The Crest of the Commonwealth of Australia Treasury Portfolio Ministers
Picture of Peter Costello

Peter Costello

Treasurer

11 March 1996 - 3 December 2007

Transcript of 26/07/01

Transcript No. 2001/104

 

 

TRANSCRIPT
of
HON. PETER COSTELLO MP
Treasurer

7.30 Report with Kerry O'Brien
Thursday, 26 July 2001
7.30 pm

 

SUBJECTS: Tax

O'BRIEN:

Peter Costello, Mr Howard talks about a third term priority to cut income tax. Do you share that priority?

TREASURER:

There's a big difference between us and the Labor Party, Kerry. We, we think the tax burden for Australia should be reduced. The Labor Party thinks it's not high and has a preference for taking it higher.

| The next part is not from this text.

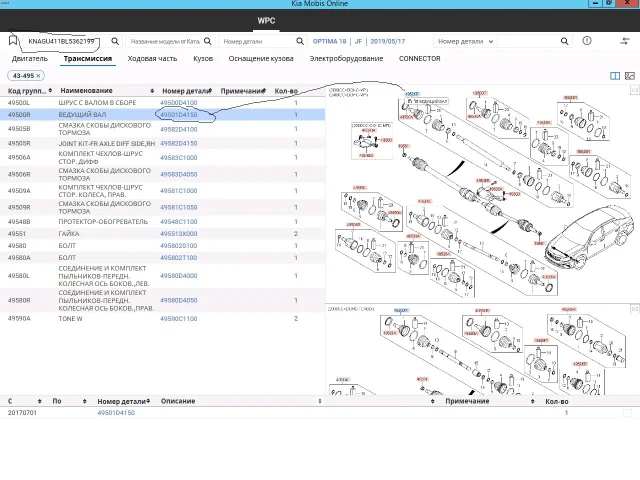Click part link 49501D4150 in bottom table

point(116,413)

So the difference between us, is, we think that the task now that we've done the big reforms is to keep income taxes low, is to keep company taxes low, capital gains taxes low. Where the Labor Party differs from us, is, Mr Beazley said he doesn't think tax is too high, he actually would prefer to spend more and rollback the GST which means higher income taxes.

O'BRIEN:

Where can you specifically find the quote from either Mr Crean or Mr Beazley to say that they have a preference for higher income tax? They were your words attributed to him, a preference for higher income tax. Where does he say that?

TREASURER:

Rollback, rollback.

O'BRIEN:

That's not...

TREASURER:

Beazley...

O'BRIEN:

That's not income tax.

TREASURER:

Oh, it does. Because he said he wants to rollback the GST and re-weight the tax system from indirect tax into direct tax. Now, GST is an indirect tax. If you rollback the GST, you've got to re-weight it back to direct tax, direct tax is income tax. It's a definitional thing Kerry. Let me make this point. By definition, if you want to take less from indirect tax, by definition, you have to take more from direct tax...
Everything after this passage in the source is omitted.